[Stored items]
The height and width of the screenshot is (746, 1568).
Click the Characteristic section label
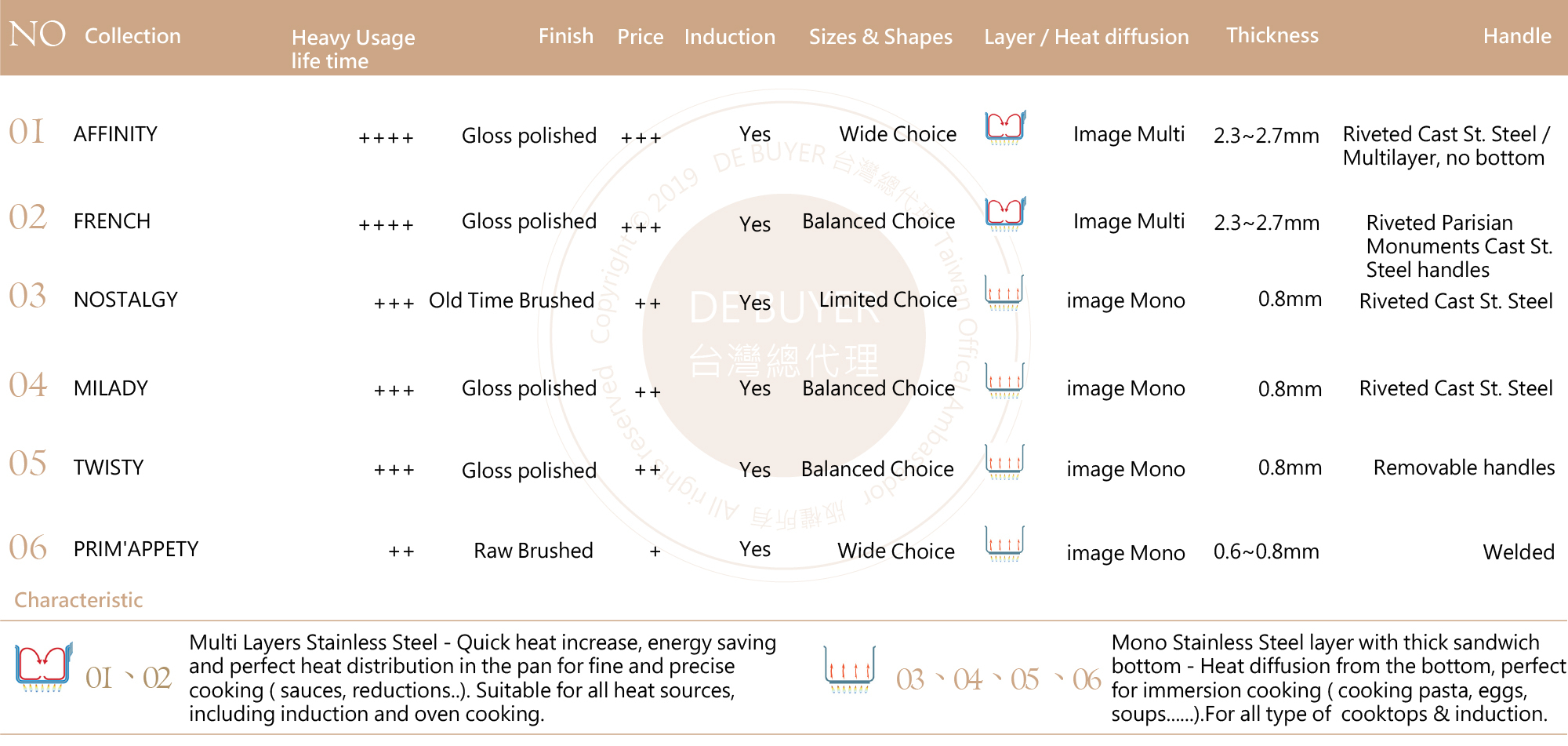click(78, 600)
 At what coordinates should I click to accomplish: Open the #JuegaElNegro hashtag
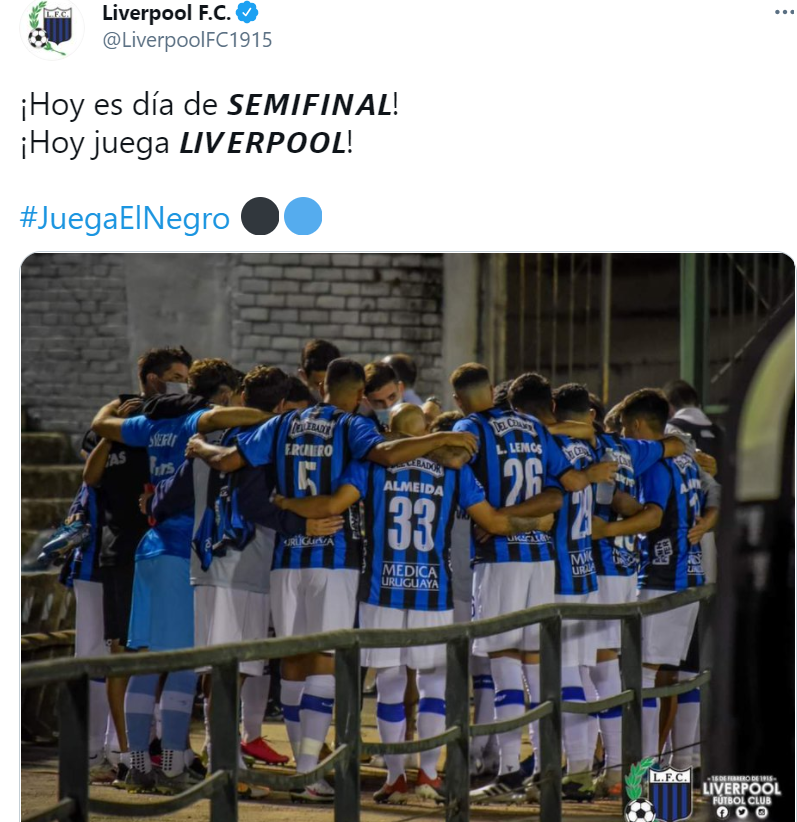(x=125, y=218)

TO DO – A word-for-word copy of the entries above is needed, with every picture dropped.

EXPECTED ANSWER –
The height and width of the screenshot is (746, 1568).
Click the Characteristic section label
click(78, 600)
 At what coordinates should I click to accomplish: Open the #JuegaElNegro hashtag
(x=125, y=218)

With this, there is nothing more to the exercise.